|How is article duplication viewed in Google News?|
Was hoping someone here could help me a little. I am looking at buying a website that is indexed with google news.
It is indexed in google news, which is crucial. However, I have noticed many of the articles on the site appear to be copies of articles that are from big famous publications.
Is this a major problem? Is there a good chance of the site losing its google news status?
As a side note, my intention upon taking over the site is to post original content. But I am just worried about this old content affecting things and losing google news indexing, which in effect will mean I purchase a lemon.
Thanks in advance.
Hi ieconomists, and welcome to WebmasterWorld. As I think you've guessed, Google news doesn't like copied content...
Google News general guidelines
|Journalistic standards. Original reporting and honest attribution are longstanding journalistic values. If your site publishes aggregated content, you will need to separate it from your original work, or restrict our access to those aggregated articles via your robots.txt file. |
Uniqueness is mentioned several times in the guidelines. In your situation, a big concern would be getting reported by the originators of the material.
I certainly would want to duplicate anything that Rupert Murdoch owned, eg. He's been particularly outspoken about news copying. Understandably, other content originators might also be upset if they see you using their material without permission.
hmm, this puts me in a very tricky situation, I really want this website. But this could be a deal breaker
Are we talking about news from press releases (distribution services, such as PRWeb, BusinessWire, etc.) on the existing site, or from other news sites?
well, as an example some of the articles are duplicate articles from Businessweek.,
I actually just checked further, and the articles are pretty much copied, but certain words throughout the article are changed and substituted for words that mean the same thing. If this changes anything, i dont know.
Also, ive checked back as far as two months and they have been doing this same thing. They have likely been duplicating these articles for over 3 months.
Can anyone give me advice here, do you think its worth the risk of buying this site considering this?
Also, just want to add that the responses and warm welcome here has been great. Will definitely be sticking around :) thanks all.
The fact that there's some customization makes it look as if a journalist has written the content from a news release. The extent of that re-writing would give me cause for concern.
The site has, obviously, done enough to pass muster with google, but that doesn't mean it will remain.
If the price is right, go for it and get working on minimizing the duplication.
I don't think Google hates the actual copied content as much as they dislike not finding anything they haven't seen elsewhere. I wouldn't focus on exact order of words anymore as Google seems to classify pages by meaning and intent more now than ever before.
Most of the times the basic facts will be repeated and quotes are the norm so some measure of copying is expected. Every site publishing the story needs to have something to add to it or it is filtered out as duplicate.
Im getting a bit worried now that its indexed at all now. Its weird, when I search some article headlines I find them in google news and others I do not.
Is it possible that google news does not index every article a source of theirs publishes?

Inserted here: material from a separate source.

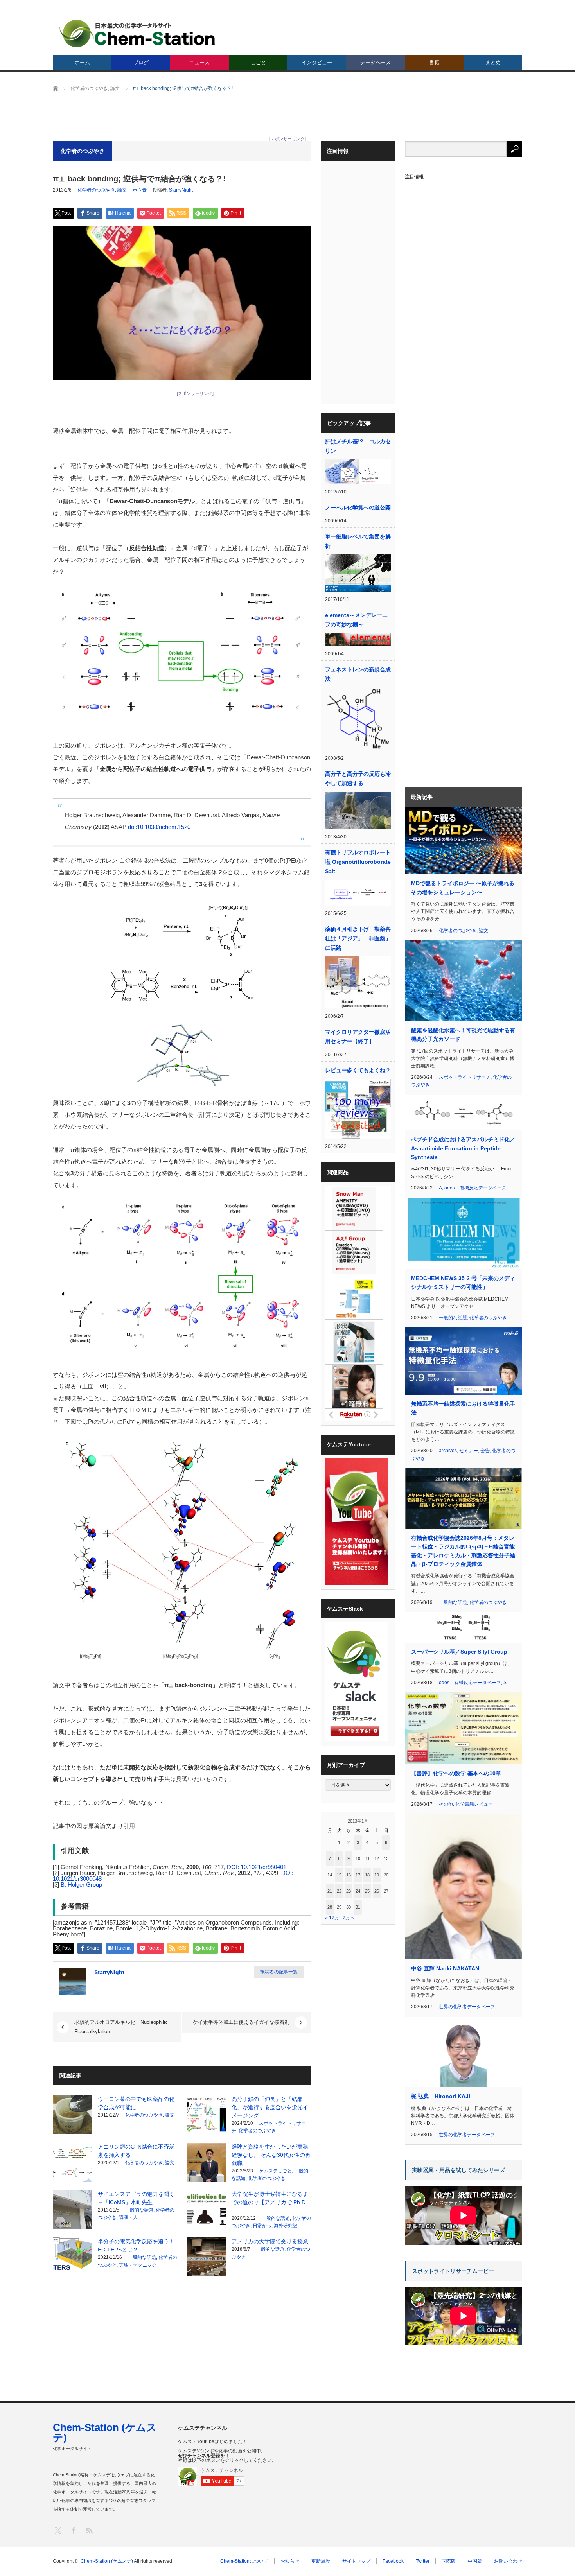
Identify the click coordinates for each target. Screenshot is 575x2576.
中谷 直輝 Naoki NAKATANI (446, 1968)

|Is it possible that google news does not index every article a source of theirs publishes? |
Amazon doesn't get all of its pages indexed in Google, and it's quite likely that a news source doesn't get all of its articles indexed... but I can't say that with any certainty.
You might try running some tests. Identify a site comparable in authority and size to the site you're evaluating, and then run comparable searches. I'd search for headlines or text strings in articles of comparable age, with and without quotes.
Also, try a site:domain type search (ie, use the search operator), in this format...
site:example.com "quoted query string here"
Note that there should be no space between the site: operator and the domain.
It's possible for topical web content, once it's off the front page and has disappeared from current news, not to show up in a search of the entire web... unless it received some external links or the site itself is well optimized. You may not have a way of judging that.
Both the quoted search (for a unique text string) and the site: operator search help narrow that down considerably... and would be a better indication of what's in the index.
I'd search for old articles in the regular google.com, not in news.google.com.